First Aid Tips for DIY-Related Accidents

Someone wrapping a bandage around another person's arm.

While participating in DIY projects around your house certainly has many benefits, it can unfortunately be the cause of accidents. Working with hand tools, cutting implements, ladders, and chemicals around your home and yard can have dangerous consequences even if you’re using caution! With that said, here are some quick fixes to tide you over until you can attain professional help with any DIY-related injuries. Keep reading for actions and remedies that we hope you won’t need—but it’s always good to be prepared!

Note: While these first aid tips are helpful to follow when you’re waiting to reach a doctor, keep in mind that we are not medical professionals and we always recommend seeking a doctor’s care and following their advice in the event of an accident or injury. Take the appropriate safety precautions and always use caution when completing a DIY projects to avoid needing these tips in the first place!

How to Handle a Cut or Puncture

Trimming a hedge with shears.

Whether you’re using a saw during a woodworking project or shears to trim a hedge, getting a cut is always something to take seriously. When this occurs, you’ll want to first determine whether or not you should go to the emergency room (ER). Indications that you should head to the ER include the following:

  • A cut that is gaping open that doesn’t allow you to use gentle pressure to push the edges back together

  • A cut from a dirty or rusty object

  • Profuse bleeding that will not stop or slow

  • A cut as a result of a high-pressure impact

  • Any cut or injury on a cosmetically significant area, like the face

Once you determine whether or not to head to the ER (remember—better safe than sorry!), you’ll want to wrap the wound to slow bleeding as you head to the hospital. To do so, you should first ensure that you don’t remove any foreign objects from the cut, if any exist. This means not removing anything that may be stuck in the wound.

If possible, you should clean the wound before you leave your home. Do this by thoroughly irrigating it with tap water that is diluted by liquid antibacterial soap. Contrary to popular belief, hydrogen peroxide does not work well for wound cleaning because it could damage the tissue. However, if you don’t feel comfortable cleaning the wound, refrain from doing so.

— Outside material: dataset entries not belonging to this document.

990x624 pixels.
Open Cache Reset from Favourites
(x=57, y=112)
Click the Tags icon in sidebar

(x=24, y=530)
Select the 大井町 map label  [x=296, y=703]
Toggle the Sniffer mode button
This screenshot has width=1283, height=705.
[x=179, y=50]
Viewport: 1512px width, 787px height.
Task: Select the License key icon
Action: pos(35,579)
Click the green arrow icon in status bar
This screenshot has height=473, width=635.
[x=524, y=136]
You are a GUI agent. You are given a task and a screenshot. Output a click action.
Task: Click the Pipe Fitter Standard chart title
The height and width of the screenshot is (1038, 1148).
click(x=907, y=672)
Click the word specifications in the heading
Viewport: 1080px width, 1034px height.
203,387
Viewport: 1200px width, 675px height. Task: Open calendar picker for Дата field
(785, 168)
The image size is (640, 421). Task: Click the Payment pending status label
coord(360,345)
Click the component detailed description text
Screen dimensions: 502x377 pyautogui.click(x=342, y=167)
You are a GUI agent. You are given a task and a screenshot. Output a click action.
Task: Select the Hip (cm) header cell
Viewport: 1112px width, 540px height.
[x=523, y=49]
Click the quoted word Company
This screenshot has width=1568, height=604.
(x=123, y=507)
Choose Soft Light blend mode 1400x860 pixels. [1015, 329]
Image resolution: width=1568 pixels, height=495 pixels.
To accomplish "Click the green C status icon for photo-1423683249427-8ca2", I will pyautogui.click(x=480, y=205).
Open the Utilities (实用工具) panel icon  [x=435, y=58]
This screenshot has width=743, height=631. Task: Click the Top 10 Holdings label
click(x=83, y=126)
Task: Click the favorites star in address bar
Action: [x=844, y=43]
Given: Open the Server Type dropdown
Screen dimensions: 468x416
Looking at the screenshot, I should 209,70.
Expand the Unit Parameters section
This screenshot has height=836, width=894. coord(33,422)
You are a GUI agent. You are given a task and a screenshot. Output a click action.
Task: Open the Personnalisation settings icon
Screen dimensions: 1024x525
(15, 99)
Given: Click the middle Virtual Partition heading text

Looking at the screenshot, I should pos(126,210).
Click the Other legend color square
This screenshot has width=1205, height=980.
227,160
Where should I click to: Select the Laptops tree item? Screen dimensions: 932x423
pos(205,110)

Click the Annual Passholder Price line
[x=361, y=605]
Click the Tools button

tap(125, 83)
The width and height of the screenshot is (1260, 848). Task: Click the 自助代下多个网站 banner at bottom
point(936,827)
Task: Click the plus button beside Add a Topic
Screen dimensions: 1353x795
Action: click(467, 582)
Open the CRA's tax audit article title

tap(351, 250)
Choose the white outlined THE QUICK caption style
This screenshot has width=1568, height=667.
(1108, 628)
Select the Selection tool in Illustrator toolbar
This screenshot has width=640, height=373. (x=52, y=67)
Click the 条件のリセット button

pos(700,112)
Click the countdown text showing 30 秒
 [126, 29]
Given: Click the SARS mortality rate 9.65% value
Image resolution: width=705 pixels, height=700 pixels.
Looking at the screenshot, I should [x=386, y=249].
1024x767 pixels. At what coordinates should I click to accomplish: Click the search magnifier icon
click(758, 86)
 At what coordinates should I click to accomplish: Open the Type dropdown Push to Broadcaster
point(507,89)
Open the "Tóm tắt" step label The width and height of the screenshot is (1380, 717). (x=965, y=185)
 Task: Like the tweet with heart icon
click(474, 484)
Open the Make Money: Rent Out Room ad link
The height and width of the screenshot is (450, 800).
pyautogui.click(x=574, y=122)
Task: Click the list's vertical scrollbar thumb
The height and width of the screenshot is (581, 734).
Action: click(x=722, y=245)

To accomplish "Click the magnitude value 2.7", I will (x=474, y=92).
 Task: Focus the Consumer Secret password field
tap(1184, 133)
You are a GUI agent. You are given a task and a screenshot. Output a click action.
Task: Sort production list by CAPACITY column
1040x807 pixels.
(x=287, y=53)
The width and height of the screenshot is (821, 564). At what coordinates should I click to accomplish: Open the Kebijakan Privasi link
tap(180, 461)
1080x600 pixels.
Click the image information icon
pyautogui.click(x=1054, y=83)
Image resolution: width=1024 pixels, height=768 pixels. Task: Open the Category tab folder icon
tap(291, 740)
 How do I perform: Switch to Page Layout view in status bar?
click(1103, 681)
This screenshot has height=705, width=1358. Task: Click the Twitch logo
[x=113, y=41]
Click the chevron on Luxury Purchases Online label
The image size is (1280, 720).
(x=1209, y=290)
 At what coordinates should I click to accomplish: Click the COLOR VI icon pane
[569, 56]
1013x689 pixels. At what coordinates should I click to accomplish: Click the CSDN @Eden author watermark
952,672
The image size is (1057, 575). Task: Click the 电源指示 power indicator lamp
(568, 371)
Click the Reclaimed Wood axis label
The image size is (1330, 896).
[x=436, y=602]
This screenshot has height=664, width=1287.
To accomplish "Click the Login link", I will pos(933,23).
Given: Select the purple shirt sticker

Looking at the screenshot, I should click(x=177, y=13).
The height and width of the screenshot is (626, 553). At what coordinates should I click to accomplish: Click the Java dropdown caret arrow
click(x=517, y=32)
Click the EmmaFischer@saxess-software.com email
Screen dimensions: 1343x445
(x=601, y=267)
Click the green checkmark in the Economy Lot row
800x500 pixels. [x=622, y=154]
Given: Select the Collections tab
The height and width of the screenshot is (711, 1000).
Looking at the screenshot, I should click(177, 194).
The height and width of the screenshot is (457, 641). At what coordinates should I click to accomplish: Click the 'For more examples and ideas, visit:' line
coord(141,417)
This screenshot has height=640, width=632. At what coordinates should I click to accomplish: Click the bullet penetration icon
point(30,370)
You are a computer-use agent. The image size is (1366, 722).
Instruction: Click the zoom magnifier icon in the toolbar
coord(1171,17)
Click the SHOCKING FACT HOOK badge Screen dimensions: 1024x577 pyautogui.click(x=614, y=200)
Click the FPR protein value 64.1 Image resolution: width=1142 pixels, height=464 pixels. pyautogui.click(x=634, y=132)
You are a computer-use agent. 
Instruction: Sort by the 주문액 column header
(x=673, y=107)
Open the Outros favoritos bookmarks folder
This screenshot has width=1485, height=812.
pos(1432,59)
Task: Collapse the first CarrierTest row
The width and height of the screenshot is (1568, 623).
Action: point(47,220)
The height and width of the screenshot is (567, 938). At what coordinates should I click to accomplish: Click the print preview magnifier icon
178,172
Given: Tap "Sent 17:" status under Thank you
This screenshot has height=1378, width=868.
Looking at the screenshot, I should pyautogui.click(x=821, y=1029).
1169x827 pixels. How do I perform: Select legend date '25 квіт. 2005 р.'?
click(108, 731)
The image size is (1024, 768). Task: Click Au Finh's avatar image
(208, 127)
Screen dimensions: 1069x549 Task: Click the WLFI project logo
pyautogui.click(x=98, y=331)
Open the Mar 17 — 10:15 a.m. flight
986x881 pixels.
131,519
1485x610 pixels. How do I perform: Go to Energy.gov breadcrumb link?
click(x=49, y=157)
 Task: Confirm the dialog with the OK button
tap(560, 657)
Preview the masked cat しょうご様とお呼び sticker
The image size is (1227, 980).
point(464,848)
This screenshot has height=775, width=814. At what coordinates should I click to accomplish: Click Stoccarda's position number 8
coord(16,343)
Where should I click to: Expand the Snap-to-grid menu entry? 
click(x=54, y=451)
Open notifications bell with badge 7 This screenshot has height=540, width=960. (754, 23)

Finally, to prepare the wound for your travel to the ER, you should elevate it and apply pressure to slow or stop the bleeding. Wrap the wound in a clean bandage to avoid a mess and to aid in applying pressure. It’s also a good idea to bring along a clean towel or rag to wrap around the wound if it bleeds through the bandage.

How to Handle an Eye Injury

A mean wearing safety goggles and working with a jigsaw.

Eye injuries can be anything from a minor mishap to something more serious. Regardless of the severity, these injuries are something you’ll want to treat with care! To prevent eye injury from occurring in the first place, always wear safety goggles or glasses.

For any eye injury, never rub or apply pressure to the area as this could cause further harm. Also, never apply any ointment or medication unless recommended by a doctor. Finally, do not try to remove anything stuck in your eye on your own.

If you suffer a blow to your eye area, start by gently applying a small cold compress to reduce pain and swelling, being careful not to apply pressure. In these instances, remember that even a slight blow can cause significant damage, so it’s important to seek a doctor’s care.

In the event of a cut or punctured eye, gently place a shield over the eye until you have reached a doctor. The bottom of a paper cup gently taped to the surrounding eye bone serves as a good makeshift shield. Do not rinse your eyes with water and avoid taking any types of aspirin or medications unless advised by a doctor. Once your eye is protected, seek medical attention.

If debris or a foreign object enters your eye, avoid rubbing it and lift the upper eyelid over the lashes of your lower lid. Then, blink several times, allowing tears to flush the eye and hopefully wash out the particle. If you find that the particle is still present, keep your eye closed as much as possible and visit the doctor’s office for further care.

How to Handle Chemical Injuries


Many chemicals present in household cleaning agents or in lawn and yard substances can have harmful effects if they come into contact with your skin. Chemical burns are not something you want to mess around with, so it’s important to seek a doctor’s care if you attain an injury from these substances. However, before you reach the doctor, you can perform some basic treatment.

Start by using a light stream of water to flood the affected area for approximately 20 minutes or until you reach a doctor. Additionally, check the bottle that the substance came from for any instructions relating to injuries with that specific product.

Don’t use ointments on the burn or attempt to neutralize it with acid or alkali as this could worsen the burn. If possible, cover the burn area with a dry and sterile gauze or a clean cloth until you arrive at the ER or a doctor’s office.